Остающиеся главы все имеют более или менее прямое отношение к главной теме. Семейство колибри приведено в качестве иллюстрации роскошного развития родственных форм в тропиках и чтобы показать, какими путями естественный подбор произвел значительные изменения в короткое, сравнительно, время… Глава «Окольные пути биологии» является очерком любопытных отношений окраски к местности, которые исключительно ярко проявляются в тропических зонах, в то время как очерк «Распространение животных и географические изменения» освещает взаимоотношения различных материков в геологическом прошлом и вероятное происхождение многих групп, ныне характерных для тропических или умеренных по климату областей…

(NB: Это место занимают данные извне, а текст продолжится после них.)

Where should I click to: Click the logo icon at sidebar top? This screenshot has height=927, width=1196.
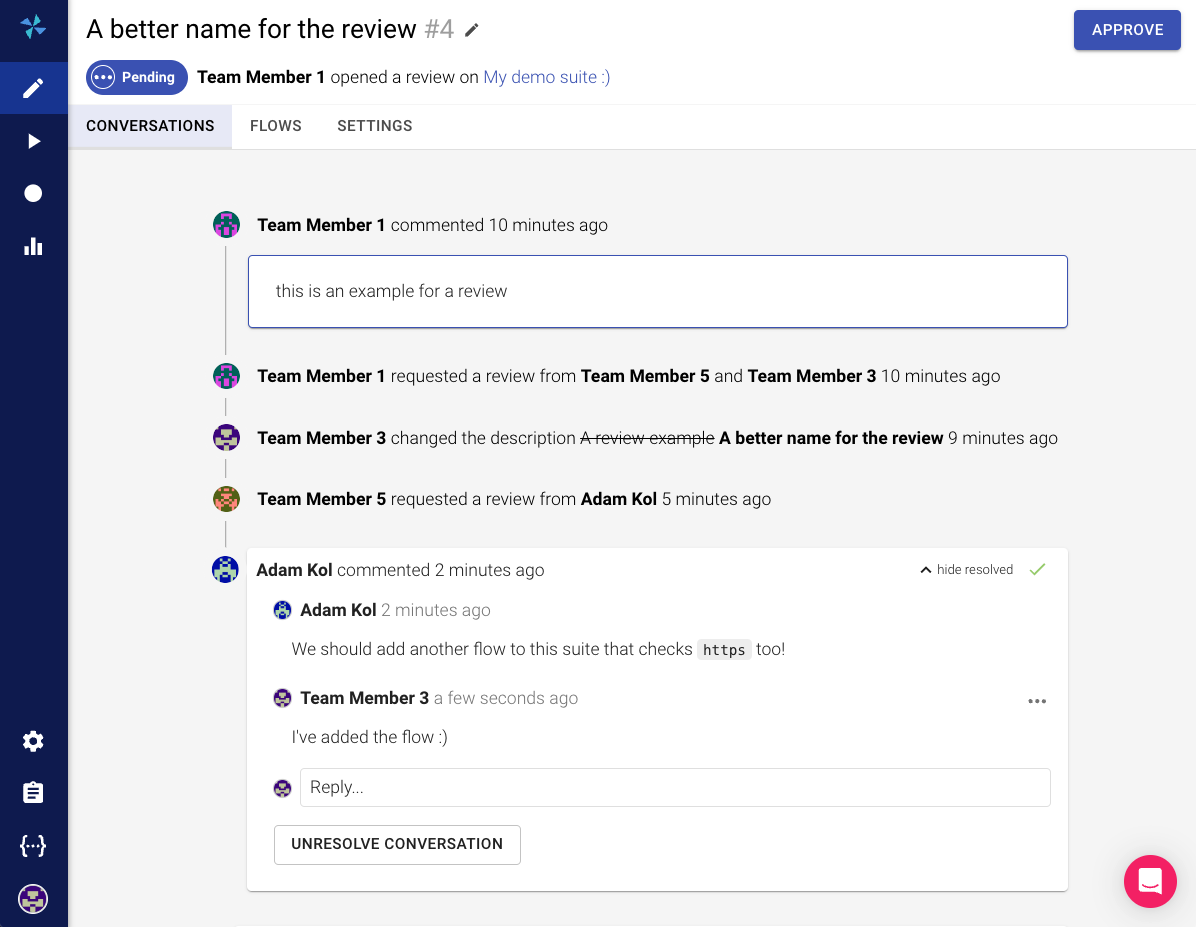pyautogui.click(x=33, y=27)
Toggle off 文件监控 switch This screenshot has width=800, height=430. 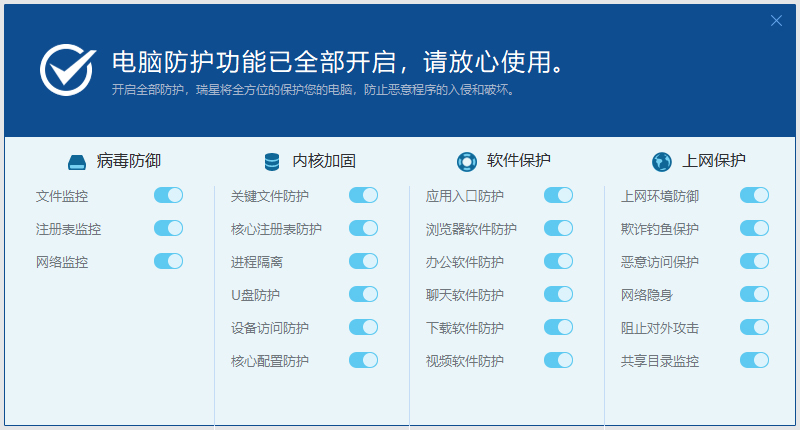coord(168,196)
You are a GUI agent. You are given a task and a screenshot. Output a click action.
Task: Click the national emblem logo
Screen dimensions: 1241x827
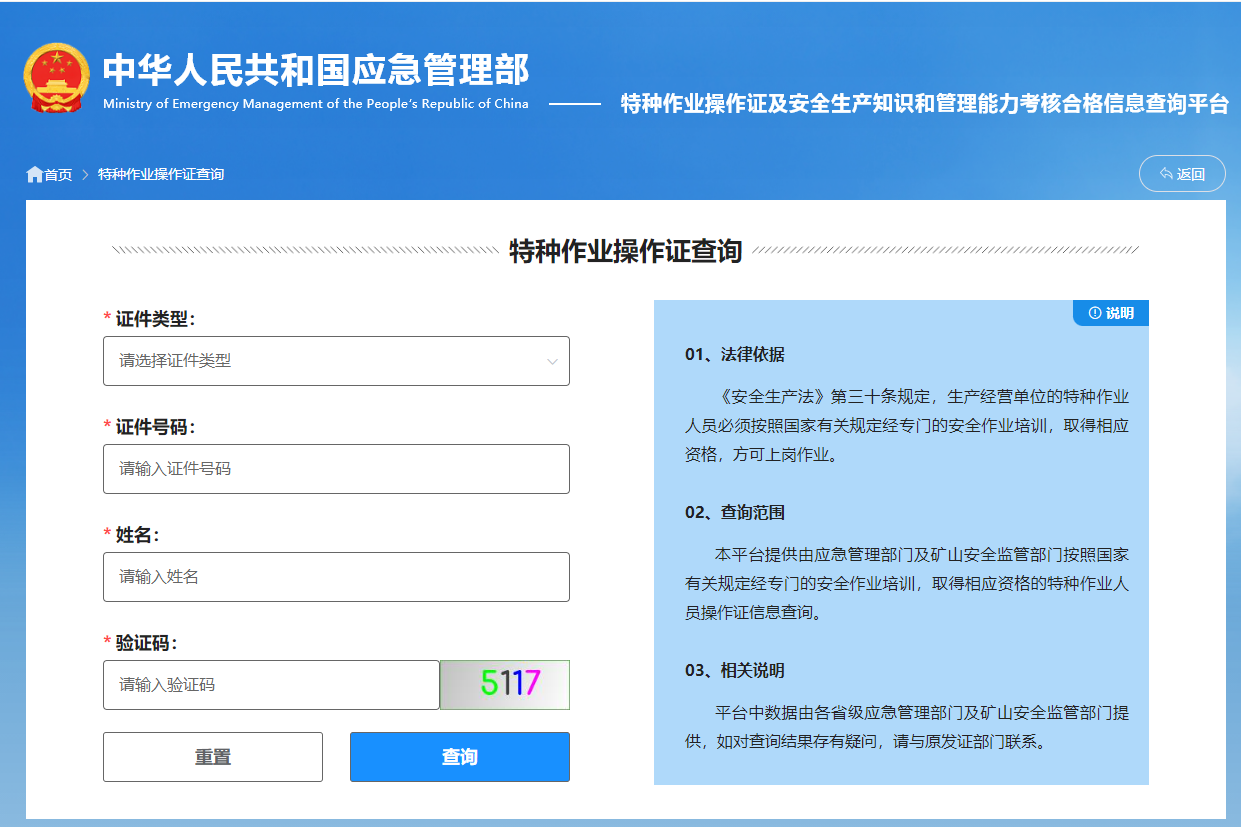click(57, 78)
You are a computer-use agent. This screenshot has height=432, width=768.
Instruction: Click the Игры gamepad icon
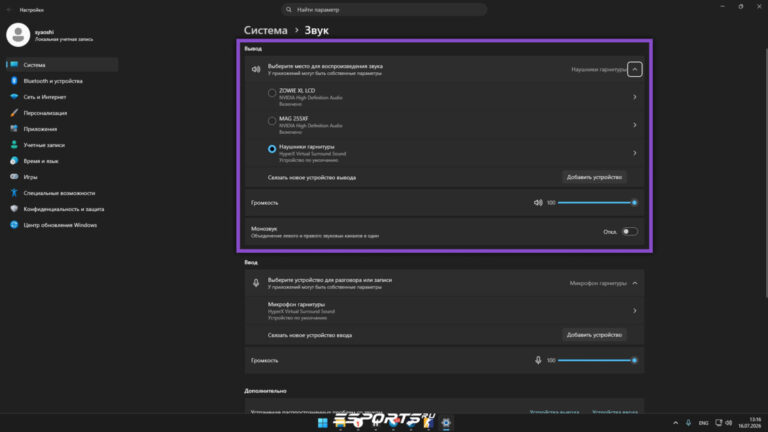pos(14,177)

Климат и общие физические условия экваториального пояса

Жителю умеренного пояса трудно представить себе, с одной стороны, внезапные, мощные контрасты полярного климата, с другой – удивительное однообразие тропического. Изменение продолжительности дня, постоянное чередование весны, лета и осени с пестротой их красок и унылой, бесцветной зимы – все это постоянно повторяющиеся явления, которые как бы выражают собой закономерность течения природных процессов. На экваторе нет ничего подобного: там царствует вечное лето, вечное равноденствие. И если бы не изменение количества осадков, направления и силы ветров, продолжительности хорошей погоды и солнечных дней, идущих параллельно с незначительными изменениями растительного и животного мира, природа тропиков была бы однообразной до крайности.

В настоящей главе я думаю описать наиболее существенные особенности экваториального климата и выяснить причины его отличия от климата умеренных стран, причины, которые во всяком случае не так просты, как это обыкновенно думают.

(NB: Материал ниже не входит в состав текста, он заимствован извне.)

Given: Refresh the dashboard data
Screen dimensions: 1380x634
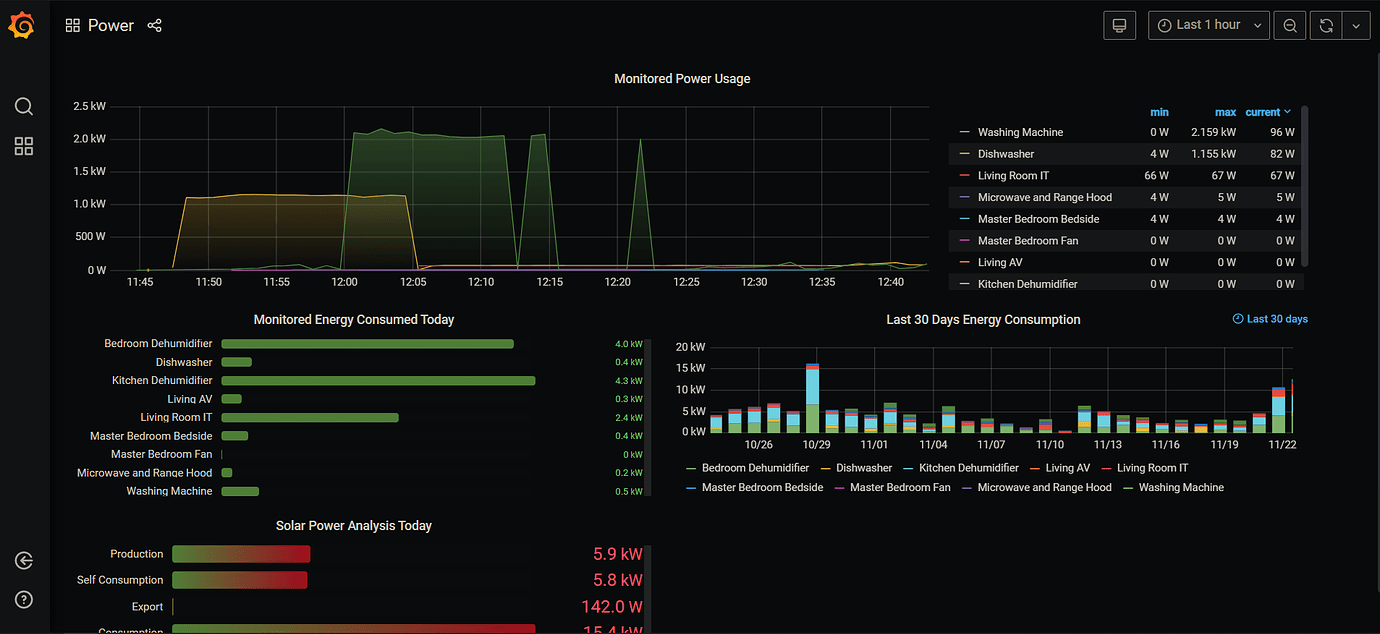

Три климатических пояса Земли

Три больших климатических пояса Земли – жаркий, умеренный и холодный – можно назвать попросту поясами однообразных, меняющихся и крайних физических условий. Прежде всего они находятся в зависимости от наклона Земли относительно плоскости эклиптики, благодаря которому в течение первой половины обращения Земли вокруг Солнца Северный полюс, а в течение второй – Южный наклонены на весьма большой угол по отношению к источнику света и теплоты. Этот наклон земной оси определяется обыкновенно углом, образуемым пересечением экватора с эклиптикой; он называется наклонением эклиптики. Величина этого угла – 23 1/2°; так же велика и ширина жаркого, или тропического, пояса по обе стороны от экватора. Посреди этого пояса солнце дважды в год находится в зените, на границе его – один раз, вне же этой границы оно никогда не стоит над землей вертикально. Однако нетрудно понять, что обе параллели, географически ограничивающие «тропики», вовсе не служат границами того резкого климатического различия, которое так характерно для жаркого и умеренного пояса в их полном развитии. Напротив, эти поясы постепенно переходят один в другой. Чтобы изучить каждый из них в отдельности и иметь возможность сравнить между собой их особенности, мы должны брать для изучения лишь те области их, в которых особенности эти обнаруживаются в полном объеме. Области эти связаны постепенными переходами, и, желая изучить их отдельно и сравнить их особенности, мы должны ограничиться рассмотрением лишь тех районов, где особенности эти выражены наиболее полно. Областью, наиболее характерной для умеренного пояса, должно считать лишь местности между 35-й и 60-й параллелями, следовательно, для Европы все страны между Алжиром и Христианией.

[2]

Более южные страны образуют нечто вроде переходного пояса, соединяющего в себе особенности умеренного и жаркого климатов. Для изучения же тропиков целесообразнее всего сосредоточить внимание на той части земного шара, которая простирается приблизительно на 12 градусов к северу и к югу от экватора, где все характерные явления тропиков, зависящие от астрономических причин, выступают особенно ярко и которая называется «экваториальной зоной». Но в той неопределенной области, которая лежит между этими двумя хорошо обособленными климатическими поясами, преобладает влияние местных условий; нетрудно было бы указать в умеренном поясе наших карт такие местности, которые воспроизводят особенности тропической природы нередко в более сильной степени, чем другие, по своему географическому положению принадлежащие к жаркому.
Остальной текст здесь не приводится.